**** Recorded information ****

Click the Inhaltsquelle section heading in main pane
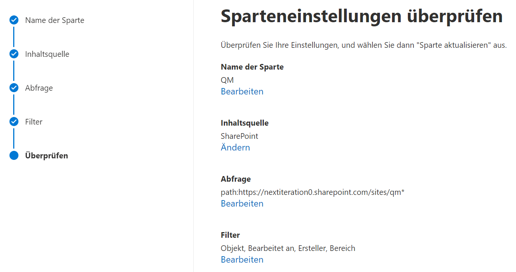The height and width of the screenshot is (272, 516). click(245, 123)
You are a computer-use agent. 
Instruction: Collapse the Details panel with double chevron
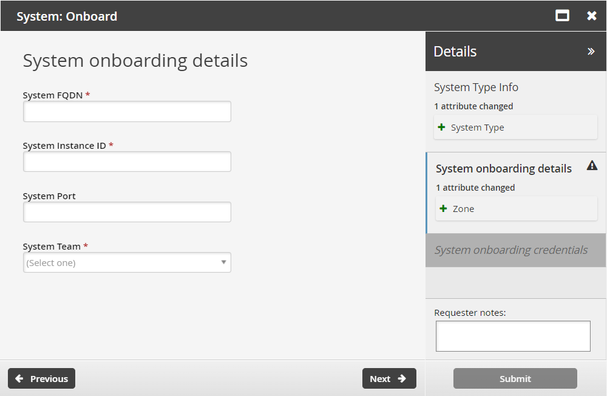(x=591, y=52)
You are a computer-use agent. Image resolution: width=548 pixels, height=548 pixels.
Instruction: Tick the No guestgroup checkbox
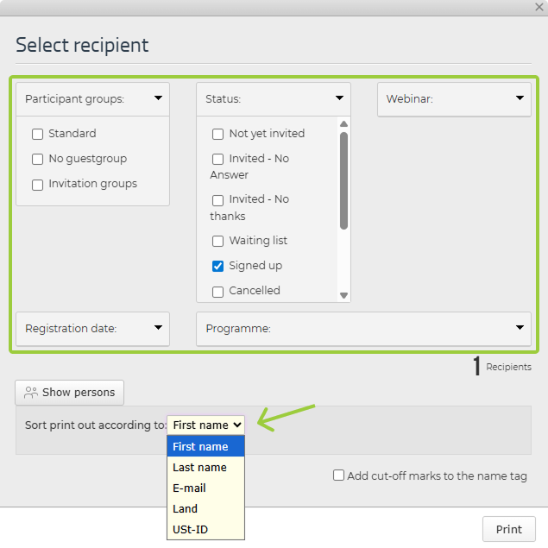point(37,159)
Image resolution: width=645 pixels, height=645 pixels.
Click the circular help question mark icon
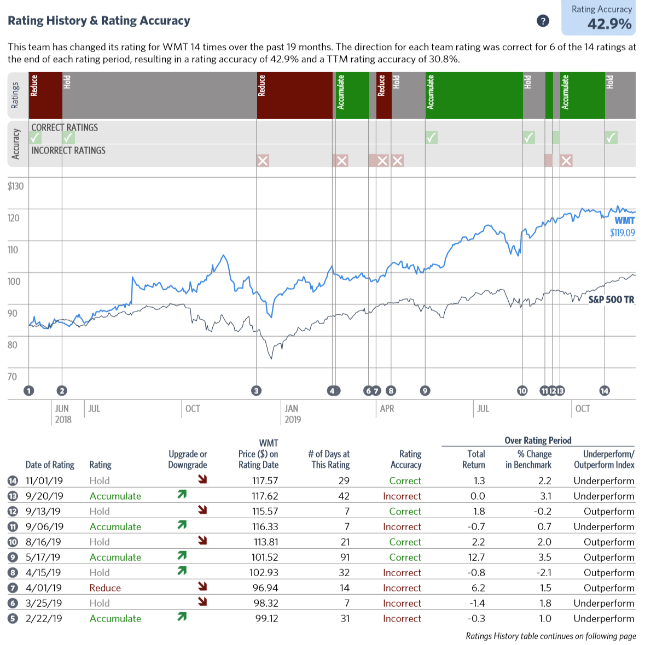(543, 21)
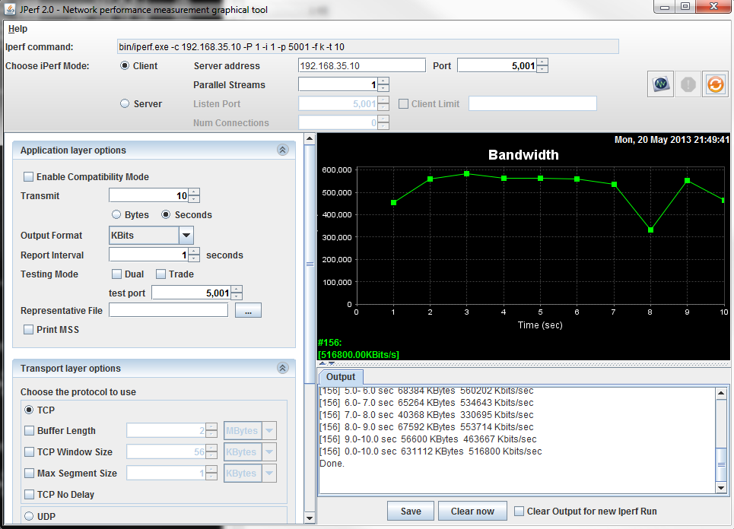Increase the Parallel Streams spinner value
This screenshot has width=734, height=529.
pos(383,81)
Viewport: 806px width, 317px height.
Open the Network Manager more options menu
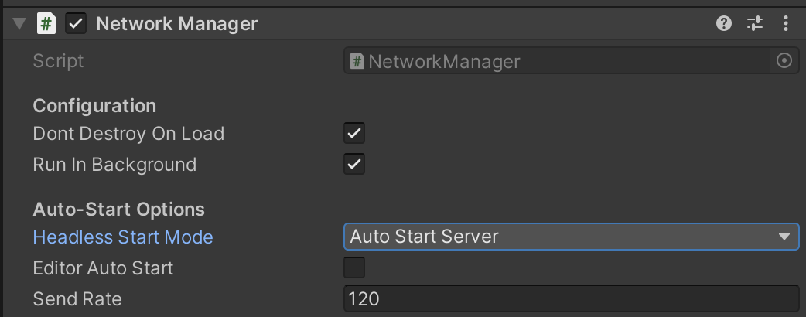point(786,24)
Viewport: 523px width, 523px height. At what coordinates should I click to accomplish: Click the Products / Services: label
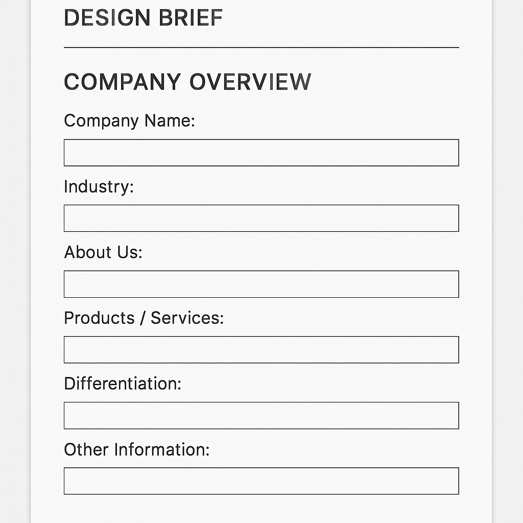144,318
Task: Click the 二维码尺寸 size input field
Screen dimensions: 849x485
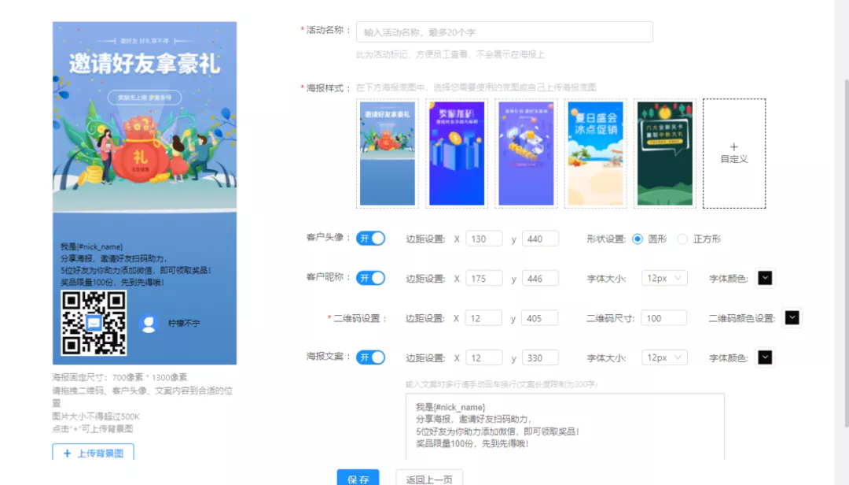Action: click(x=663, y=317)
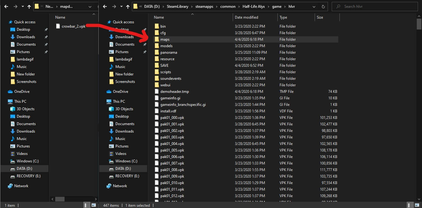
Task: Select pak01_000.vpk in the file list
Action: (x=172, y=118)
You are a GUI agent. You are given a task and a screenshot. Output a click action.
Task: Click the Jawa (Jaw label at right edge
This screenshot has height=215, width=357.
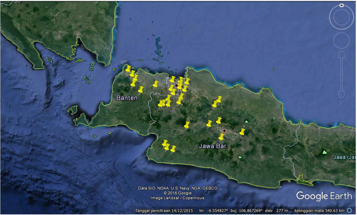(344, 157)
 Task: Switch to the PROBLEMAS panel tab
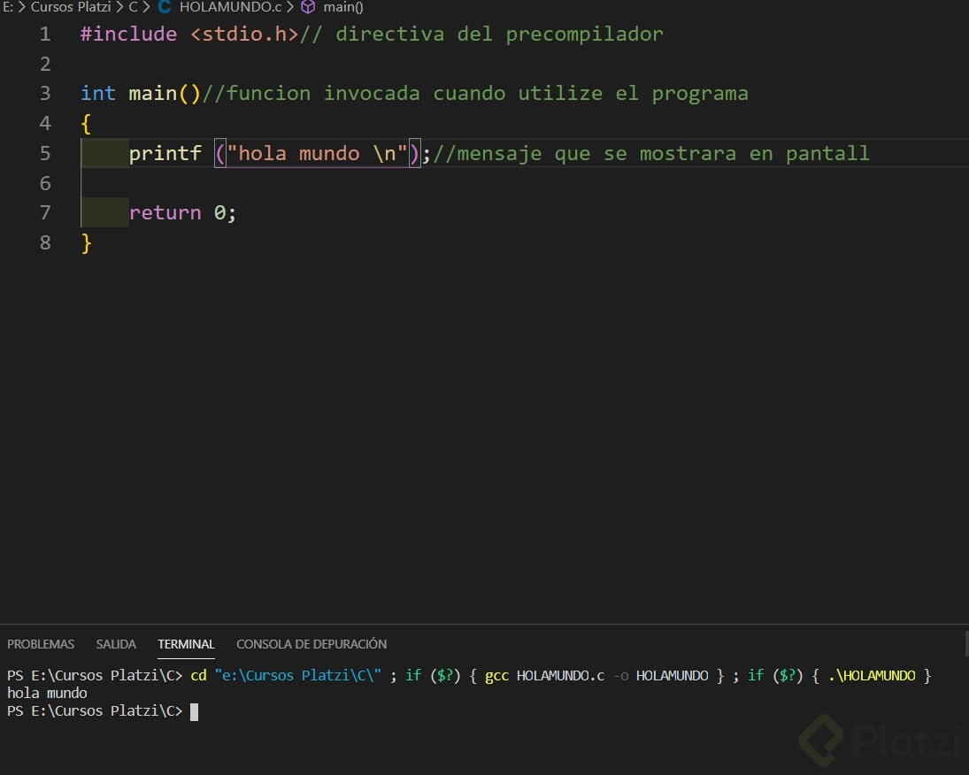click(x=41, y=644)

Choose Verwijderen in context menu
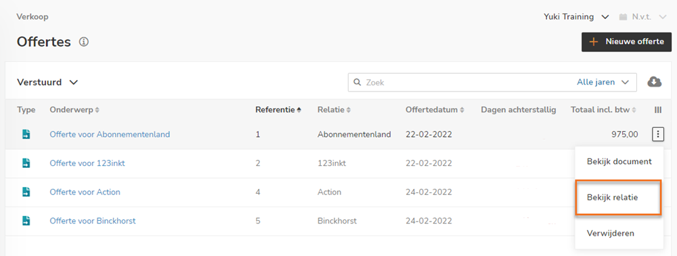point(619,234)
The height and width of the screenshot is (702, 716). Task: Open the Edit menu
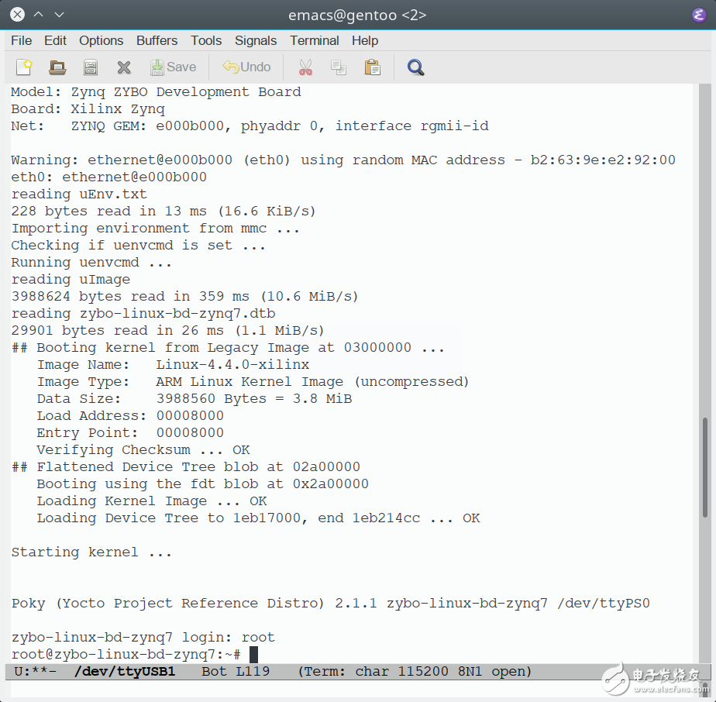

****

Action item:
Look through the lines above and collect those with the word "computer".

Answer to this exercise:
You are a computer-use agent. 
You are a computer-use agent. Image resolution: width=548 pixels, height=548 pixels.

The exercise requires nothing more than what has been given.